What happens if a node's database gets corrupted or deleted?

(Kevin Smets) #1

Hi, I am just wondering, what happens if a node loses its database? Just as a test, I deleted a node’s database in a sample setup and the node just loses it’s states. This is after a reboot, since the states are in memory once started if I am not mistaken? I found nothing on the subject here or in the technical white paper (or I missed it).

It seems (have not digged into the code far enough yet) there is no recovery mechanism built into the system like with Ethereum where there is a sync with other nodes at startup time?

Say there is a network with only one notary, it should be possible to restore the database, given other nodes or the notary still have all the data, no? Obviously, with multiple networks / shared ledgers it will also depend on the databases of the other nodes and notaries if it would be at all possible to restore all states and it will become complex, if not impossible real fast.

So in recap, is there a recovery mechanism for the nodes’ databases or is it on the roadmap? (Maybe it’s not what is intended with Corda and then that is an answer in itself :slight_smile:). Or is the intention that backup or restore mechanism(s) are optionally built in by the devs per application? Obviously backing up and restoring databases on the infrastructure level are the way to go in both scenarios (as far as I can tell).

(Roger Willis) #2

Good question. Perhaps this is a bit of a facetious response but what happens if you delete all the databases within your organisation?

… you lose all the data! Corda is no different. As such, you need to back up your data.

Corda could provide the possibility of restoring shared data from peers on the network but it’s not something we have implemented yet.

If Corda nodes are presented with a valid transaction hash, they will respond with the transaction data corresponding to that hash. As such, if you record a list of tx hashes and the identities of the peers which you know to possess the corresponding transaction data, then in theory, you can recover all of your shared data. To me, it seems this should be seen as a “last resort” strategy to recovering your data.

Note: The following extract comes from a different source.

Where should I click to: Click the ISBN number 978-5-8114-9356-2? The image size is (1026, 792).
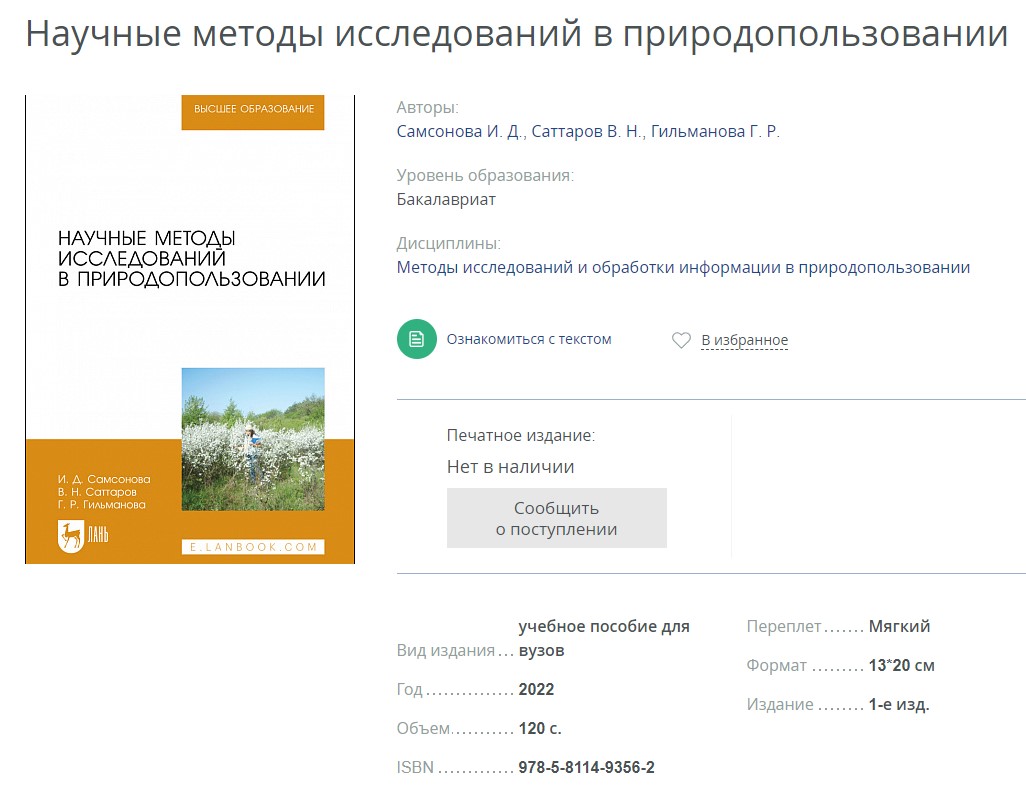(x=586, y=767)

As an aside, the value of DLT is in reducing/eliminating inconsistencies and thus the need to reconcile ledgers. Some have erroneously identified another “benefit” - that they now don’t have to worry about data recovery or backups because the data is “on the ledger”. Crucially, this is only a valid benefit if your business depends only on shared data and has no private data of its own. Having said that, as Corda is designed to bring untrusting parties into consensus, you can never trust that your counter-party won’t delete a state object, as such you should always keep your own backups.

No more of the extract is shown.